Unlike the types of data we've seen before, lists are said to be mutable. This means that we can change the list. This idea doesn't quite make sense for the atomic types of data we've seen before (what does it mean to "change" 7 into -3?), but since lists are composed of multiple pieces of information, the ability to change those pieces makes some sense.

To do this, just as we refer to a position in the list to access the item located there, we can use this to assign a new value at that location.


    >>> grocery = ["garlic", "egg", "pita", "cereal", "yogurt", "carrot"]
    >>> grocery[2] = "jam"
    >>> grocery
    ["garlic", "egg", "jam", "cereal", "yogurt", "carrot"]
    

In addition to changing the value at a particular location in the list, we can extend the list with new items, without creating an entirely new list. This is done by using the append method.


    >>> grocery.append("coffee")
    >>> grocery
    ["garlic", "egg", "jam", "cereal", "yogurt", "carrot", "coffee"]
    

This method will add the provided item to the end of the list. We can use this to build a list more efficiently. Modifying our mapping pattern from earlier, we have the following code.


    >>> strings = ["cat", "", "pepper", "shoe", "paper"]
    >>> lengths = []
    >>> for string in strings:
    ...    lengths.append(len(string))
    >>> lengths
    [3, 0, 6, 4, 5]
    

So our generalized pattern now looks like:


    <new_list> = [] # initialize empty list
    for <item> in <list>:
        # do something with item
        <new_item> = ... <item> ...
        <new_list>.append(<new_item>)
    

It is very important to note here that append does not return a list. Instead, it mutates an existing list. Since it does not produce a value, this function actually returns None—that is, it does not produce a value at all.

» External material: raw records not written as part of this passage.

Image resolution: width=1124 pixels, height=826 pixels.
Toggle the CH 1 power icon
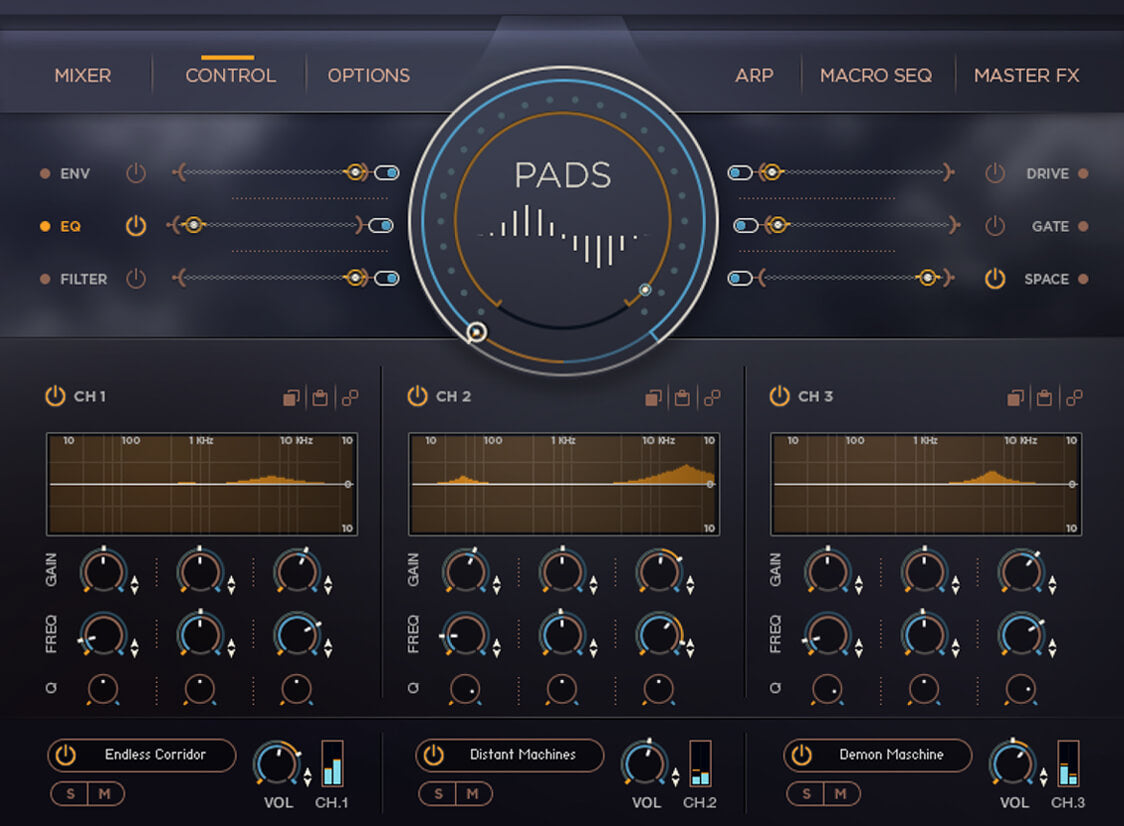(x=55, y=396)
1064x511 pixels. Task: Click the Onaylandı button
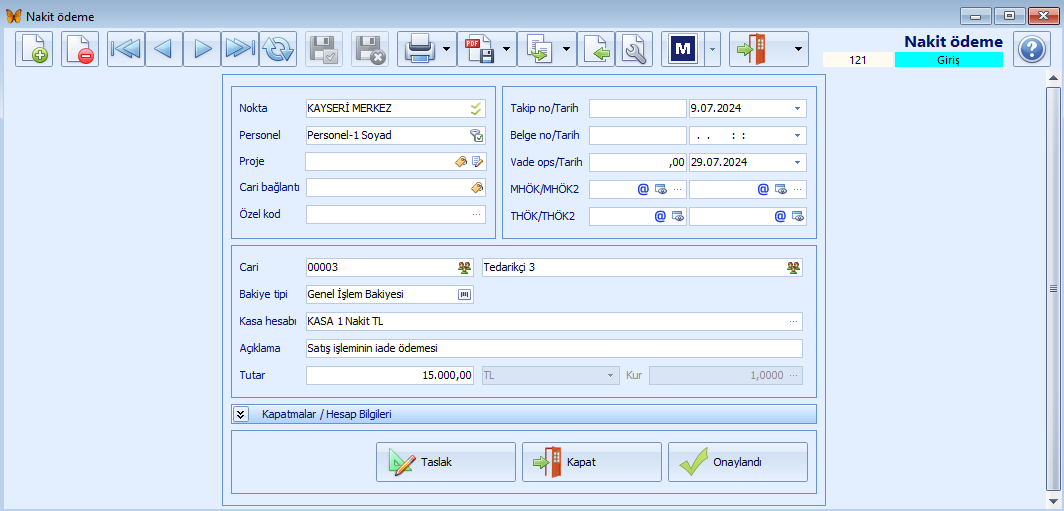pyautogui.click(x=738, y=462)
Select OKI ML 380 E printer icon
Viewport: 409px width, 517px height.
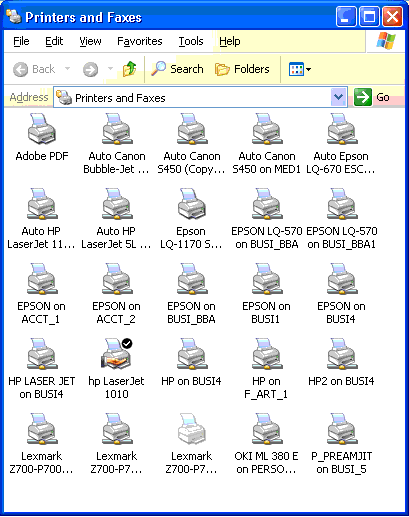[x=266, y=429]
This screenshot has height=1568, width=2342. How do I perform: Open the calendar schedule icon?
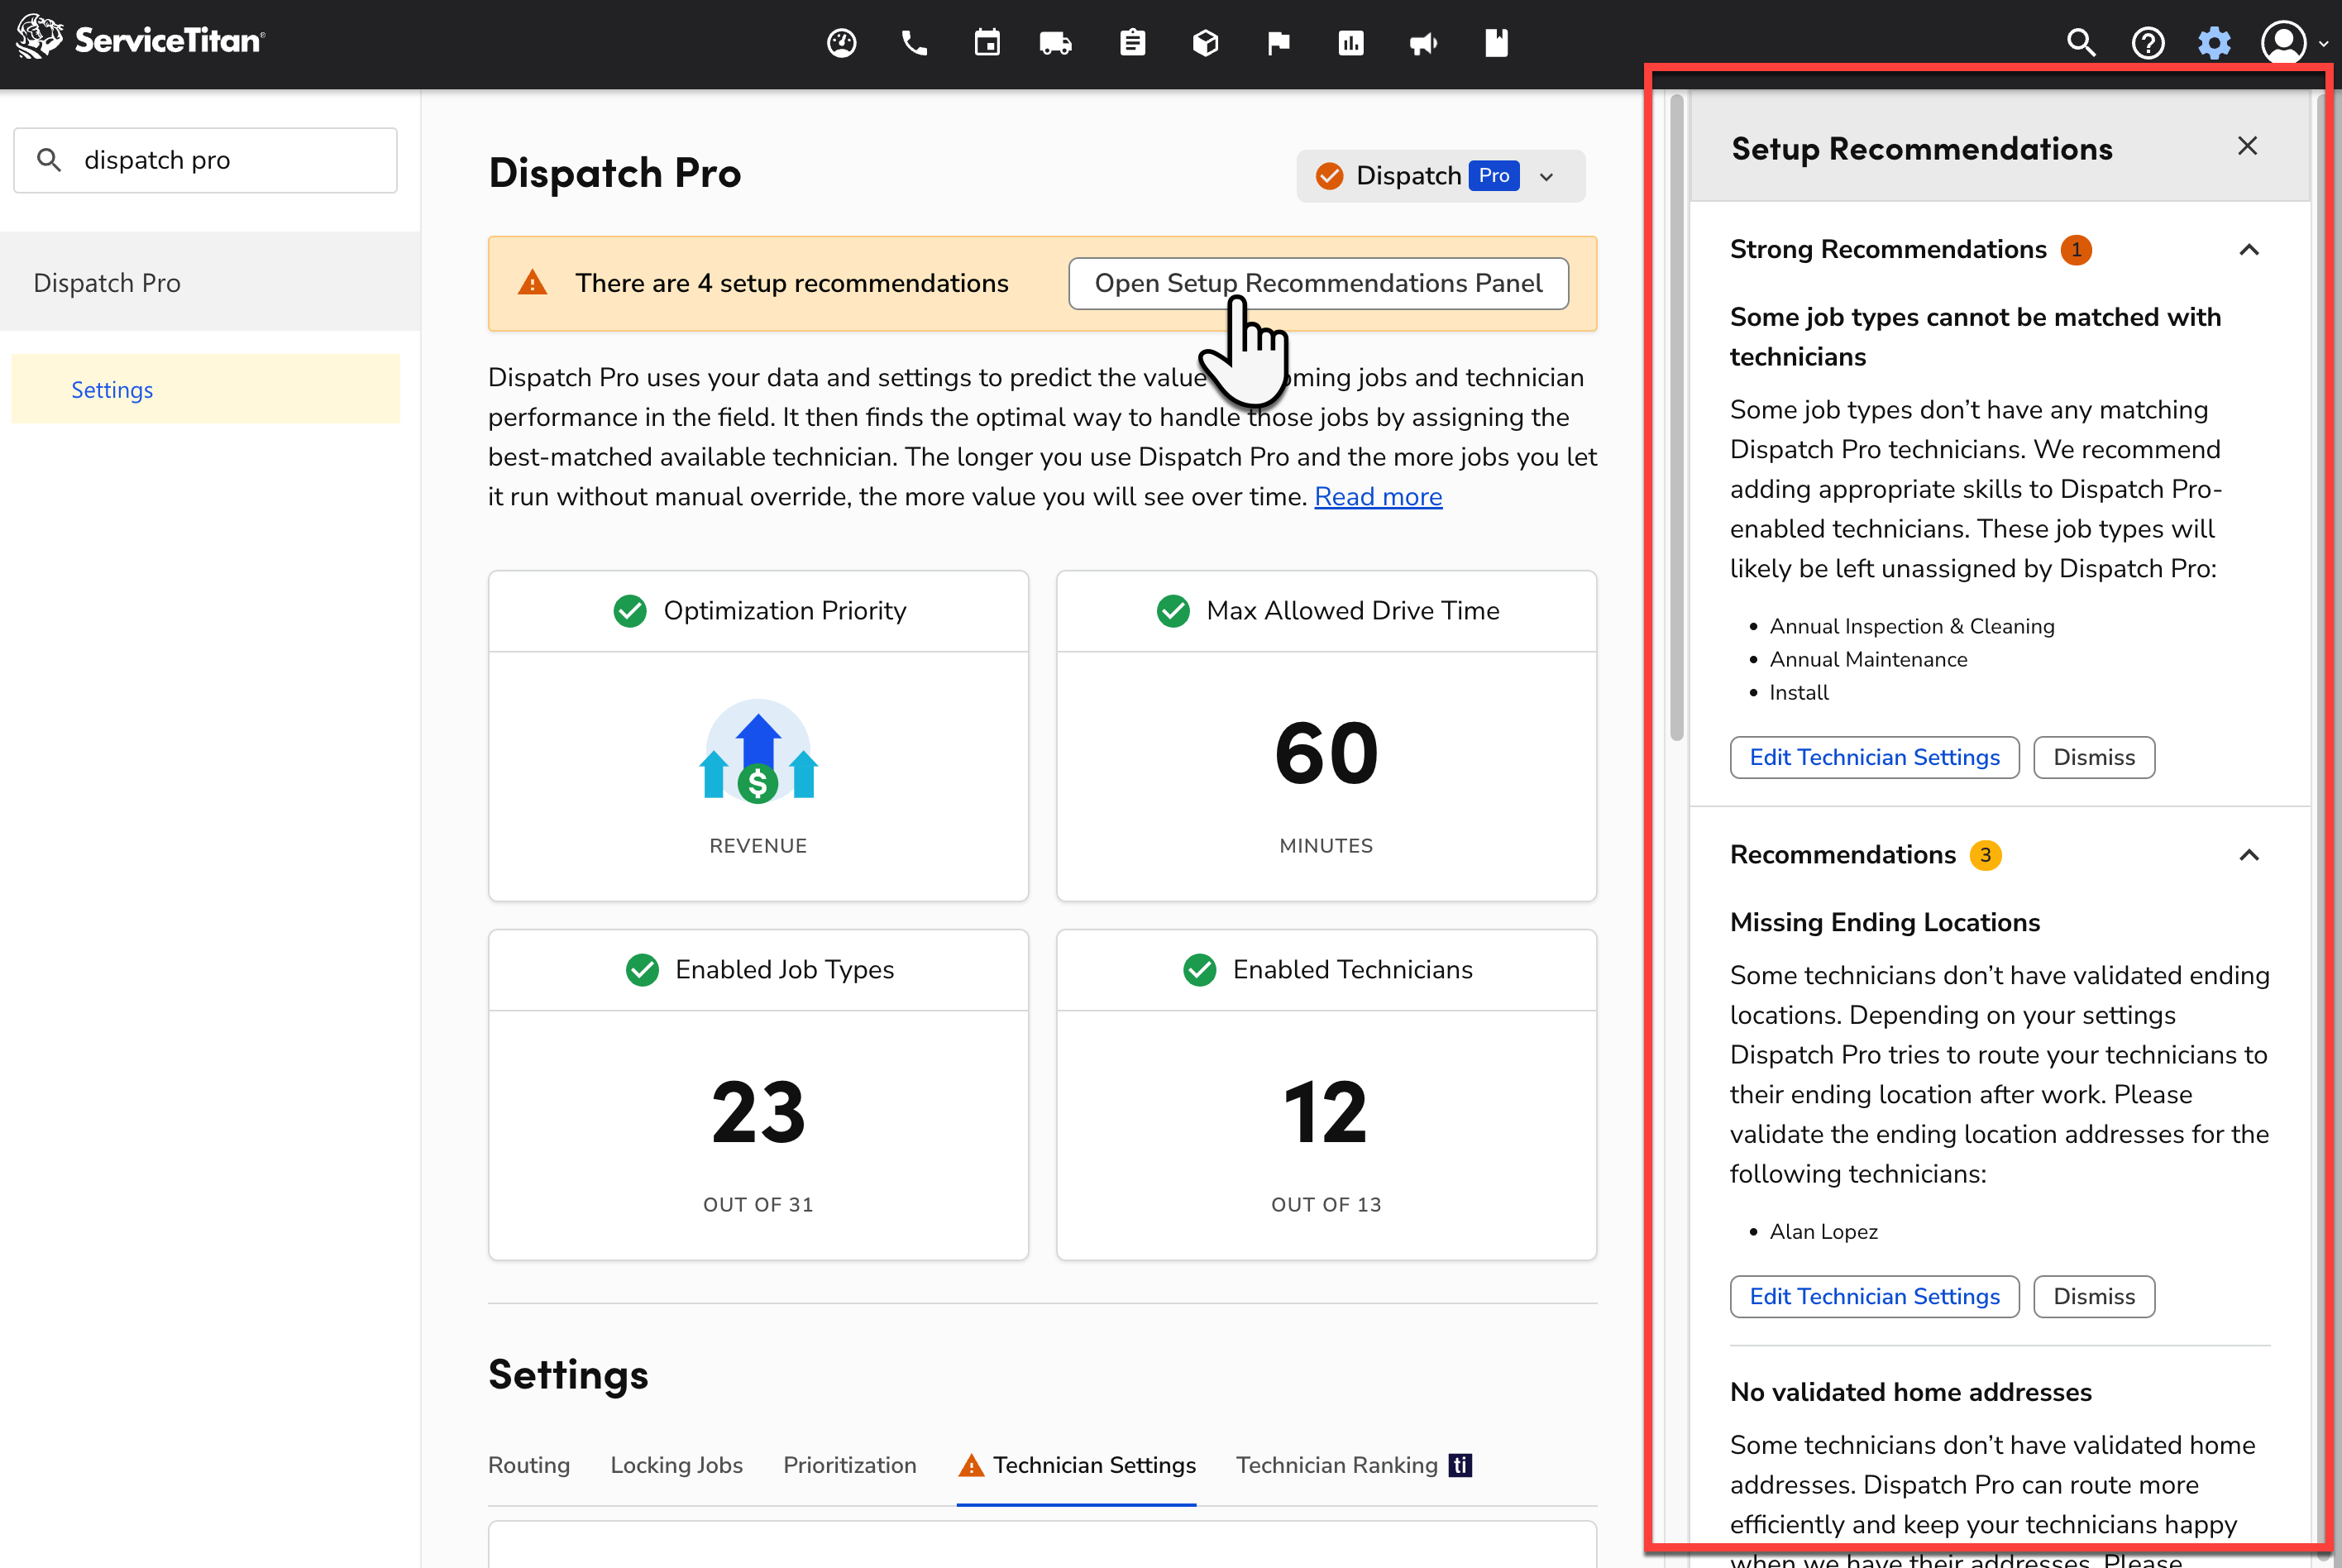(987, 43)
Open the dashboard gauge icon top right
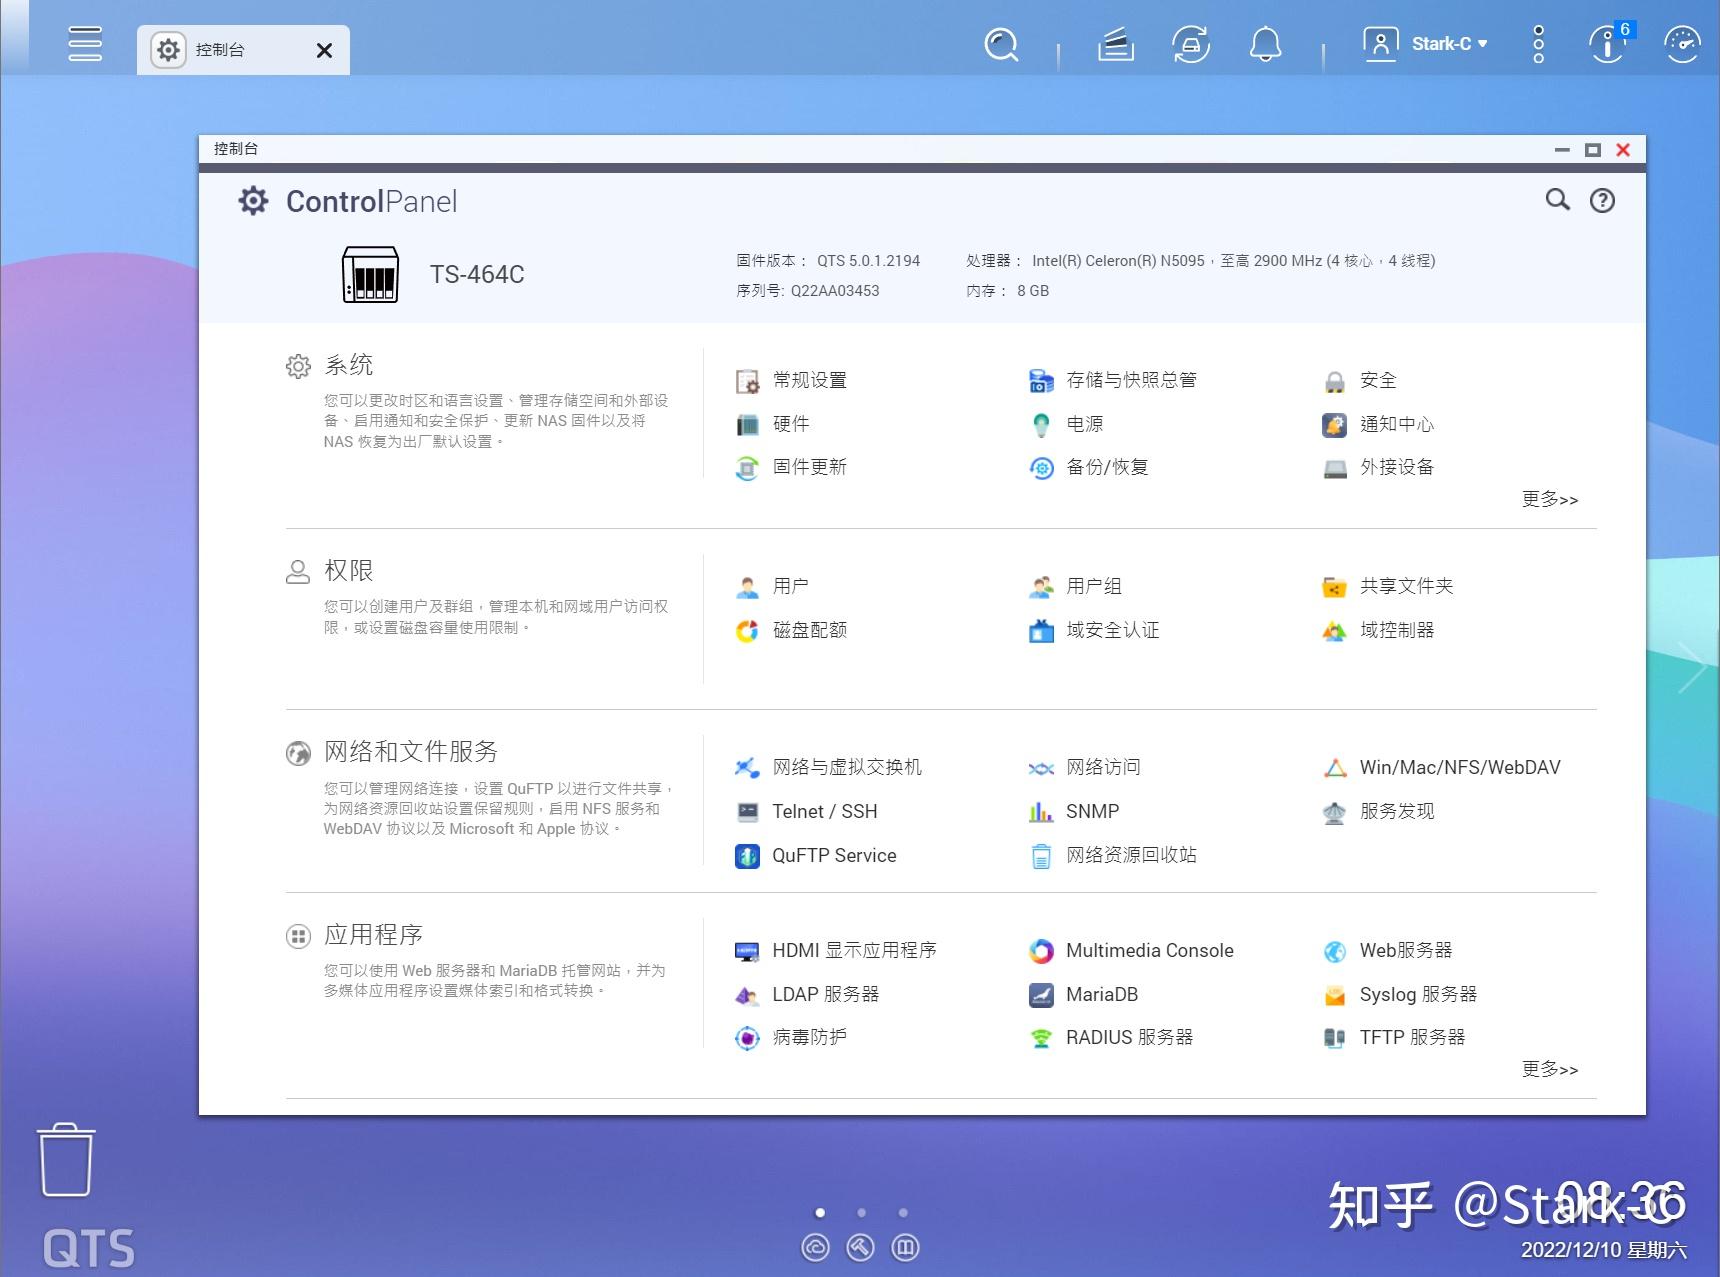The image size is (1720, 1277). [x=1681, y=44]
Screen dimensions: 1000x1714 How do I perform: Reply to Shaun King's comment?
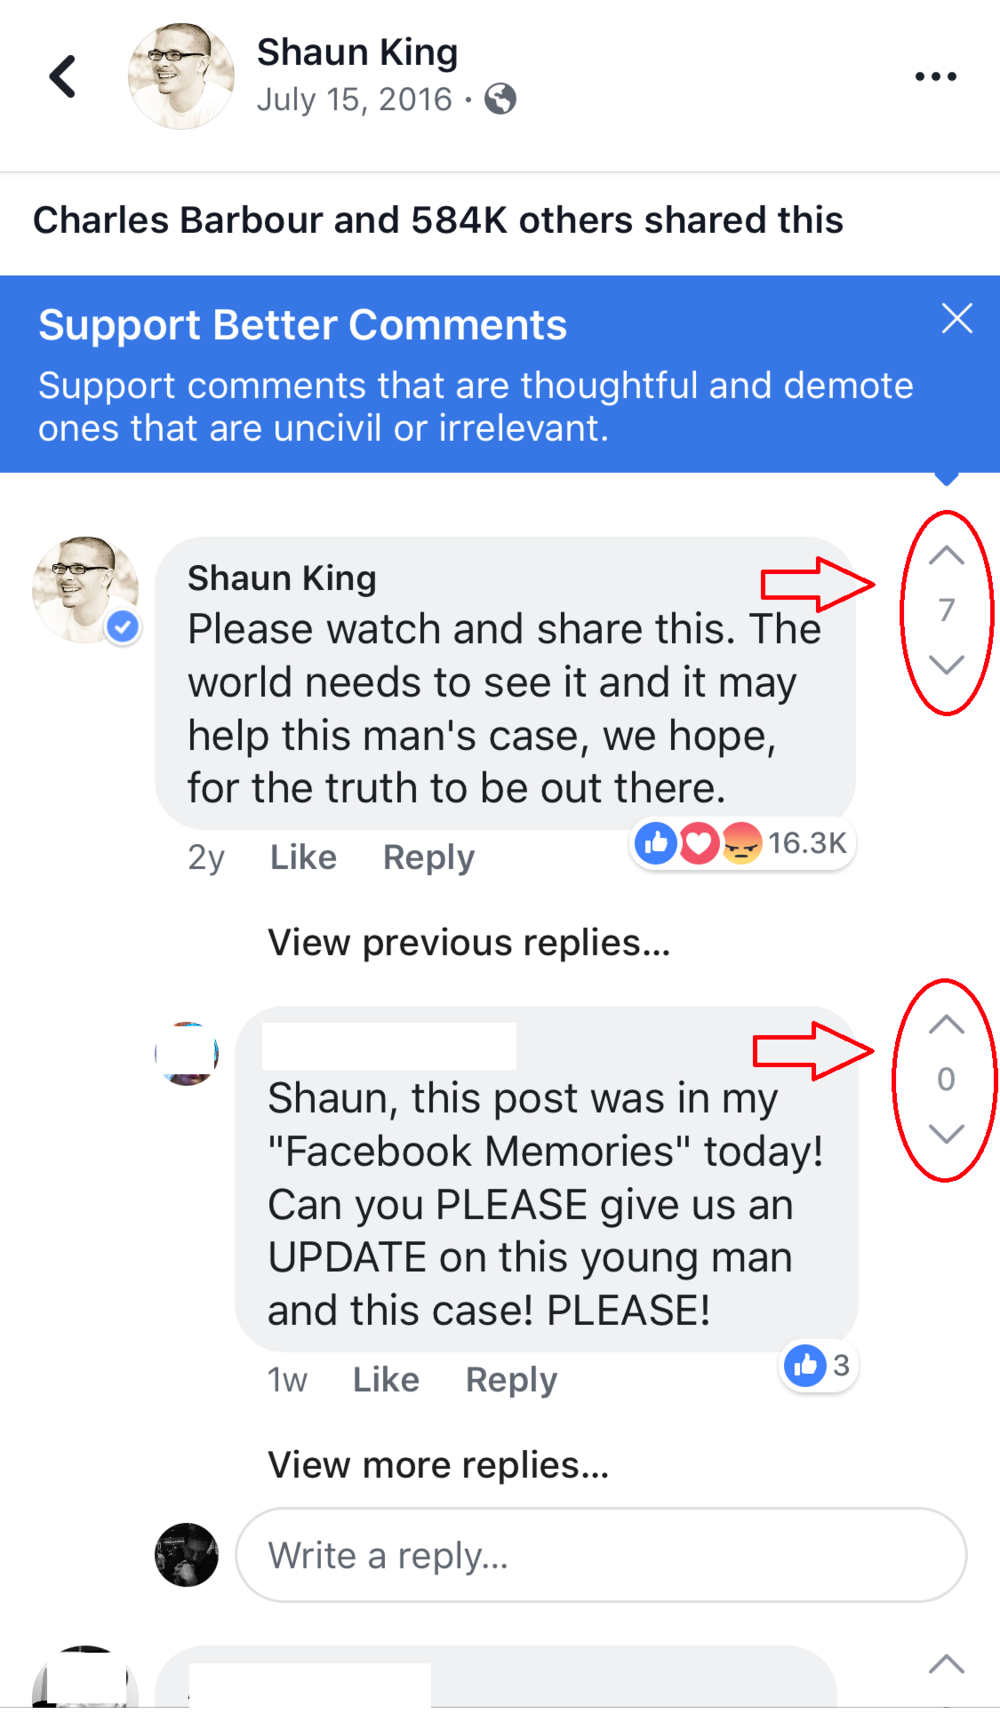(x=429, y=857)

    >>> new_item = grocery.append("cucumber")
    >>> grocery
    ["garlic", "egg", "jam", "cereal", "yogurt", "carrot", "coffee", "cucumber"]
    >>> new_item
    

Lists and variables

This discussion about mutating lists should make you wonder about how lists are represented and stored. Because they are mutable and they are made of multiple pieces of data, we need to be careful about how we understand their representation.

Suppose we would like to make a copy of a list. Easy enough: we saw this happen when we created a new variable and assigned a the value of the old variable to it a few classes ago.


    >>> lst1 = [1, 2, 3, 4]
    >>> lst2 = lst1
    >>> lst2
    [1, 2, 3, 4]
    >>> lst2[0] = 100
    >>> lst2
    [100, 2, 3, 4]
    >>> lst1
    [100, 2, 3, 4]
    

What is happening? Here, we peel back another layer of half-truths we've been overly simplifying. What is actually going on is that there's really one more layer than we've let on: in fact, variables always point to an address that contains a value.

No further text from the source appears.